Boris Müller

Interface & Interaction Design

 
 
 

 








 

 

mæve

Medium: Installation
Year: 2008
Client: Venice Biennale / EU-Project MACE
Team: Till Nagel, Boris Müller, Steffen Fiedler, Jonas Loh, Stephan Thiel, Tomek Ness, Larissa Pschetz, Furio Barzon, Matteo Zambelli, Massimiliano Condotta, Elena Orzali, Elisa Dalla Vecchia, Nick Rübesamen, Moritz Stefaner, Tina Deiml-Seibt
 

Strictly speaking this project belongs to the Teaching & Reseach section. Furthermore, it is part of the EU project MACE. But it is a great installation and should be documented on its own right.

The interactive installation mæve (MACE-Everyville) provides visual and tangible access to the social and intellectual networks behind architectural projects. The installation was part of the 11th International Architecture Exhibition of the Venice Biennale 2008.
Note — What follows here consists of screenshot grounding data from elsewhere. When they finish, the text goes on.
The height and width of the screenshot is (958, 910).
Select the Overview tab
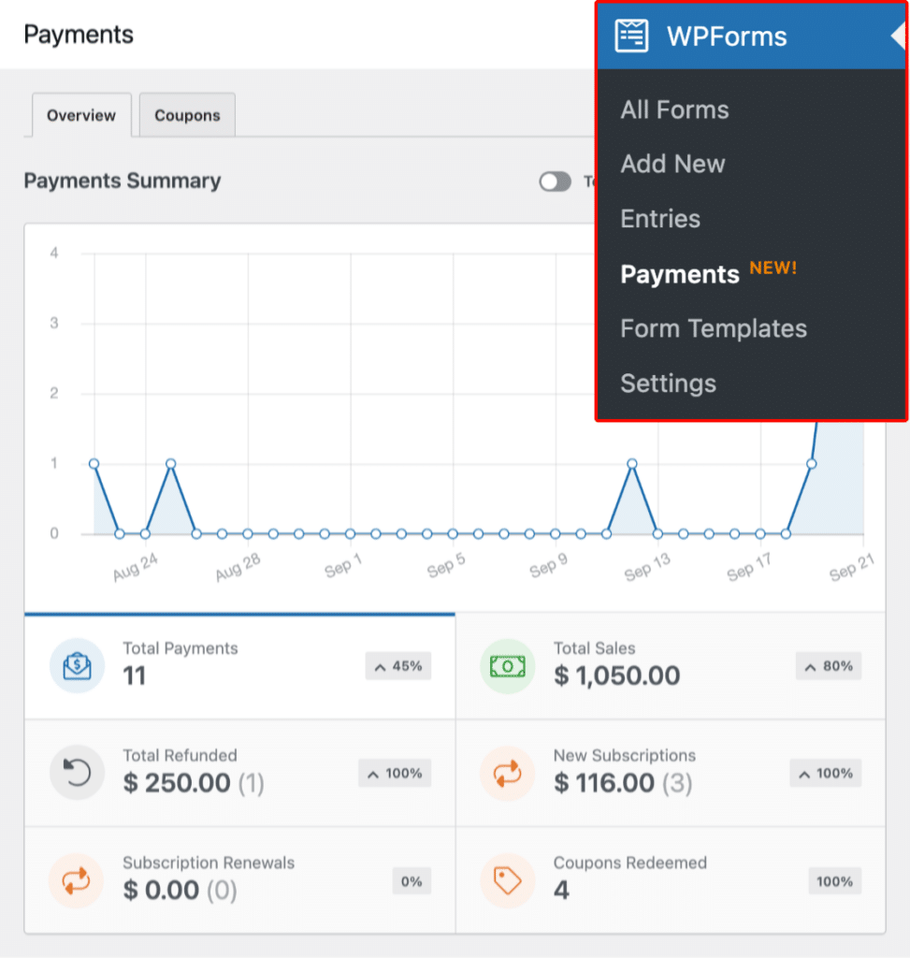pos(80,115)
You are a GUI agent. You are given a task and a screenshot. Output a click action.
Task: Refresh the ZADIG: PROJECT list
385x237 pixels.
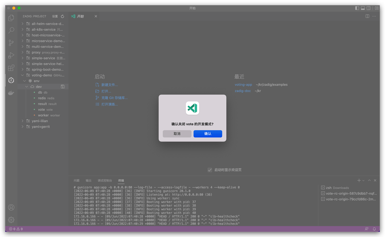pyautogui.click(x=62, y=16)
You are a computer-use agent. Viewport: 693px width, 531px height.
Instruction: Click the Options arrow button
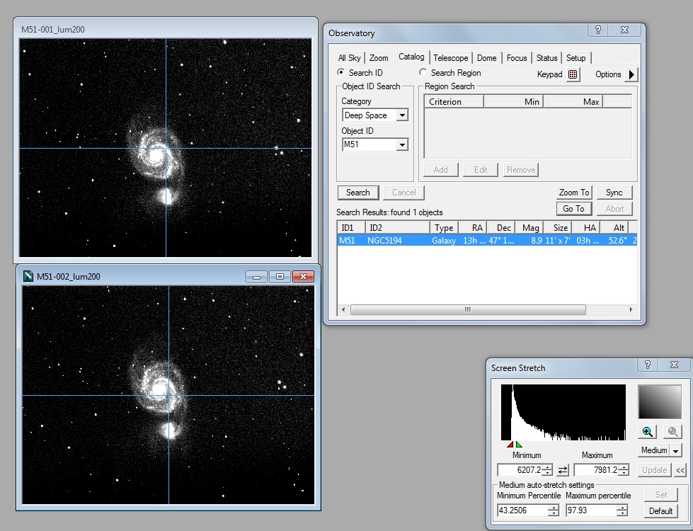point(632,74)
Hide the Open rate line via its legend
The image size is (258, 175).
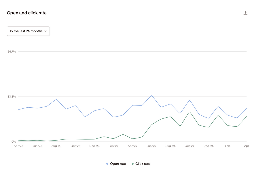pyautogui.click(x=116, y=164)
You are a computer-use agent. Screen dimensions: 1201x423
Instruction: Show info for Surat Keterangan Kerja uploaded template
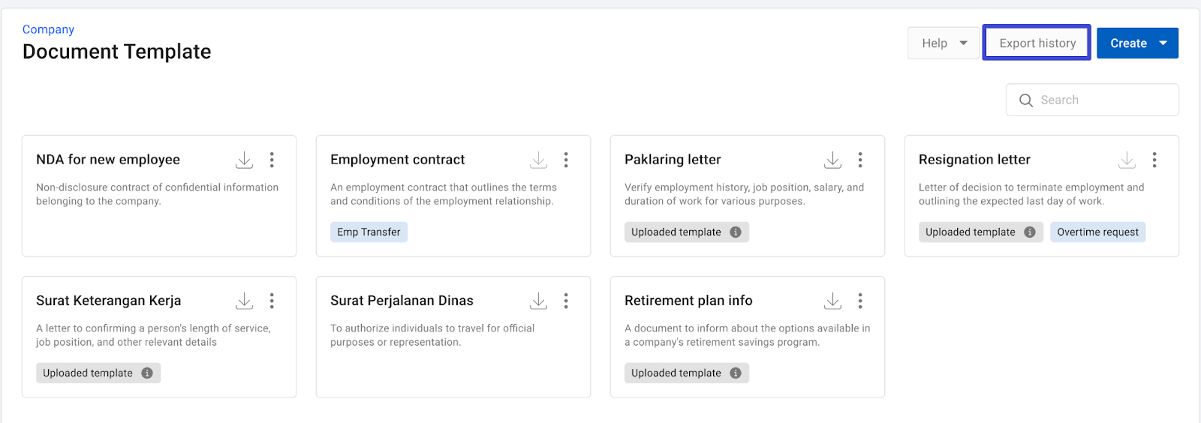147,374
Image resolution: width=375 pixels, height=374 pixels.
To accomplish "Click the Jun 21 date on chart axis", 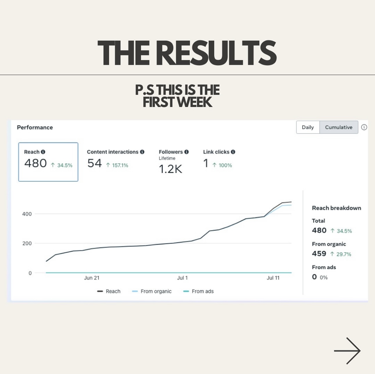I will [x=92, y=278].
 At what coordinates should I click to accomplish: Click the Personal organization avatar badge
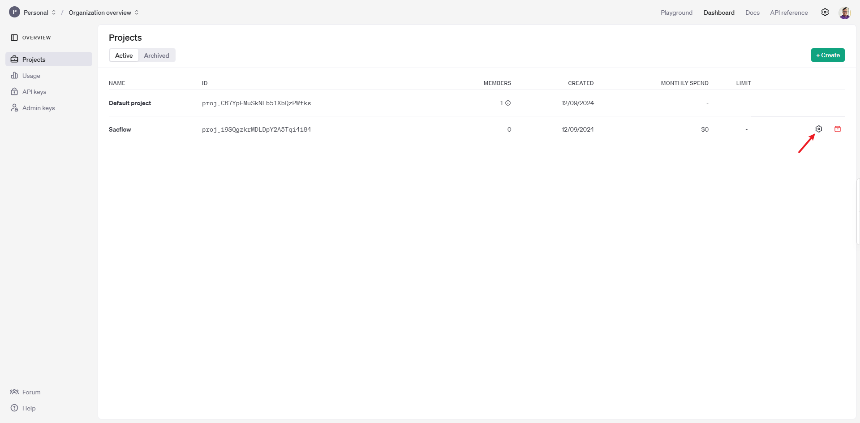tap(14, 12)
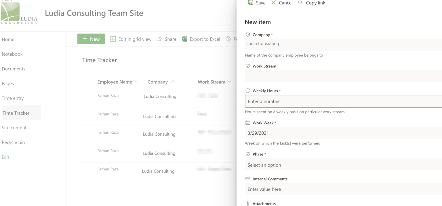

mæve connects the entries of the Everyville student competition and puts them into the larger context of MACE content and metadata. By placing physical project cards on an interactive surface, users can explore the presented projects, embedded in an organic network of associated projects, people and media.

The installation consists of an interactive surface and a large projection area. While users are interacting with the contents of the installation on the interactive surface, the network and the media files are displayed on the large projection.

 

The ten winning projects from the Everyville student competition are represented as physical cards. If a card is placed on the interactive surface, a contextual space is opened around the project. Within this space, media files, related projects and keywords are visualized. When a second card is placed on the surface, the space turns into a network, displaying similarities between the projects. In addition to the Everyville cards, the installation also contains “inspired projects” from the MACE repositories. These projects are also represented by project cards and enable the visitors to connect the Everyville projects to MACE contents. Furthermore, as the interaction with the cards is not limited to the one person, entire groups and teams can explore the content together.

The installation is realised in Java and uses the Processing and Gestalt frameworks. For the card tracking, reactivision 1.4 software is used. The production of the table was supported by Werk5 in Berlin.

Video documentation from the Architecture Biennale in Venice 2008

MACE (Metadata for Architectural Contents in Europe) was a pan-european initiative to interconnect and disseminate digital information about architecture. In this context, the installation fosters understanding of the contextual space between different projects and evokes the idea of architecture as an extensive creative and intellectual network.

maeve was designed and developed by the Interface Design team of the University of Applied Sciences Potsdam. Everyville 2008 was an initiative made possible by the collaboration of the Biennale with Gruppo Telecom Italia. MACE was co-funded by the European Commission, eContentplus Programme.